Montana: Supporters: Mail ballot bill for special election must pass before Apr. 10 | KTVH

Republican Greg Gianforte and Democrat Rob Quist are already campaigning in the special election to replace Rep. Ryan Zinke in Congress. But less than 80 days before that election is held, a bill that could change the way it’s conducted is still making its way through the Montana Legislature. County clerks and recorders around the state are already rushing to get ready for the May 25 special election.

Vermont: Voting Misstep Means New Election| NECN

The small Vermont community most famous as the birthplace of President Calvin Coolidge abruptly canceled its Australian ballot vote on Tuesday’s Town Meeting Day, and is now readying for a do-over. “This was an honest mistake,” said Russ Tonkin of the Plymouth Select Board. “And we will make it right.” Tonkin said about 90 of Plymouth’s nearly 500 registered voters had cast their ballots in the local election when the select board shut down the process midday, voiding those votes. “We didn’t want to waste anybody else’s time,” Tonkin added.

Montana: Election administrators struggle to prepare for special election | Ravalli Republic

The decision to set the election date for Montana’s lone congressman on the Thursday just before Memorial Day weekend has sent election administrations scrambling. Ravalli County Clerk and Recorder Regina Plettenberg said the governor selected one of the three worst dates possible for the election to fill the seat vacated by now Secretary of Interior Ryan Zinke. “I know the train of thought was to get it done as quickly as possible so the state can have a replacement in Congress,” Plettenberg said. “Election administrators across the state did ask for June 6, but unfortunately that wasn’t the date selected.” Instead, Gov. Steve Bullock selected Thursday, May 25 to hold the special election.

North Carolina: Court rulings mean North Carolina is without an elections board and ethics commission | News & Observer

A N.C. Court of Appeals order means that the state doesn’t have a board that oversees elections and ethics laws, Senate leader Phil Berger said Thursday afternoon. Berger made a rare visit to the room in the Legislative Building reserved for reporters to announce the latest news in an ongoing lawsuit over a December law combining the ethics and elections boards into a new State Board of Elections and Ethics Enforcement. “You still have all of the laws that folks are required to comply with, but we don’t have an Ethics Commission and we don’t have a Board of Elections based on this order,” Berger said.

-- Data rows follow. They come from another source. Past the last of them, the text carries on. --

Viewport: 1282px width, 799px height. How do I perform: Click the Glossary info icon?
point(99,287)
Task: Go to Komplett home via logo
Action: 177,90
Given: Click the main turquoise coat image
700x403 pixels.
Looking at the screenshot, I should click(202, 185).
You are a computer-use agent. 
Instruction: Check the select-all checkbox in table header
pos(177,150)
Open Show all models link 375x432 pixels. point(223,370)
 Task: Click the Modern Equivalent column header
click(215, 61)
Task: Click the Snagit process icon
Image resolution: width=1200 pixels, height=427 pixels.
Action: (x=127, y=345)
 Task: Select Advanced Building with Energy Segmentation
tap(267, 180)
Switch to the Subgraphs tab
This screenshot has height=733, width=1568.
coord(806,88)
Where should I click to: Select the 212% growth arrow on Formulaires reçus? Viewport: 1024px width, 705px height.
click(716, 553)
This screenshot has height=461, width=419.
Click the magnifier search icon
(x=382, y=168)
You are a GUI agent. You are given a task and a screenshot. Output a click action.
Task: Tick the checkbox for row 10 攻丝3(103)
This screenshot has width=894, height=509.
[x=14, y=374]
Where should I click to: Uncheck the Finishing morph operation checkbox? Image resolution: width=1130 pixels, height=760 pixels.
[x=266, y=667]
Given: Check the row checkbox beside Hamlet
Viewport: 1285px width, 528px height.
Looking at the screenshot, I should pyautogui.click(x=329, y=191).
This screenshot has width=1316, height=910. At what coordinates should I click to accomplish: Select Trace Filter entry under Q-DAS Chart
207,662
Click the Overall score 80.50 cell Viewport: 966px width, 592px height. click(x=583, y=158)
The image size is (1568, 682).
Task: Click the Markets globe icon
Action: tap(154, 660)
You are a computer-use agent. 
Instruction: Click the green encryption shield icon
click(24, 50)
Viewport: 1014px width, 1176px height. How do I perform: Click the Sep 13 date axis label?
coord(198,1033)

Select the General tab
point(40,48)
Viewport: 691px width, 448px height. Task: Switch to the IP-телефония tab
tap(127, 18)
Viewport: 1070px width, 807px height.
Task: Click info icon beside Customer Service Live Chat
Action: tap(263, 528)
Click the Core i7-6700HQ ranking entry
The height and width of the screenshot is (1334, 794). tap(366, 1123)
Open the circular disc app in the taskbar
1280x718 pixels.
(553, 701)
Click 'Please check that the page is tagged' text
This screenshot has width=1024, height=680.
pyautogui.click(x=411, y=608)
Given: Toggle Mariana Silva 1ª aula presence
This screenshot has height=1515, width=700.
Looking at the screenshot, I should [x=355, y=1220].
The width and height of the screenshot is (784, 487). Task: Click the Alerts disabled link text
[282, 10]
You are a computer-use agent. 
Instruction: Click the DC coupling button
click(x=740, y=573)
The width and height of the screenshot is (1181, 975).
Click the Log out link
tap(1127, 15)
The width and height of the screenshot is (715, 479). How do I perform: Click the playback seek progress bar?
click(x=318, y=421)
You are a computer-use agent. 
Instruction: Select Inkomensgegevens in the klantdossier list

Arkansas: Senate rejects election board’s shift to secretary of state | Arkansas Online

The Senate on Wednesday rejected legislation that would transfer the state Board of Election Commissioners into the secretary of state’s office. With a dozen senators not voting, Senate Bill 368 by Sen. Bryan King, R-Green Forest, failed 7-15. The vote came after King made a pitch for the bill and no senator spoke against it. The Senate later expunged the initial vote on the bill to open the door for King to ask for another.

Montana: County administrators gear up for special election after Zinke confirmed | NBC

Gov. Steve Bullock announced Wednesday the special election to fill Ryan Zinke’s U.S. House seat will be held May 25. The U.S. Senate confirmed Zinke as the Secretary of Interior in President Donald Trump’s cabinet Wednesday. Zinke submitted his resignation as a Montana representative hours later. Elections offices across the state are preparing to hold a special election to replace Zinke. Missoula County Elections Administrator Rebecca Connors says the process could be extensive. “A special election like this is fairly unprecedented for Montana, so a lot of the elections administrators are all in the same boat of trying to coordinate on such short notice and make sure that we’re ready for a federal election,” Connors said. She says elections take at minimum five months to coordinate, but as of March 1 they only have about three.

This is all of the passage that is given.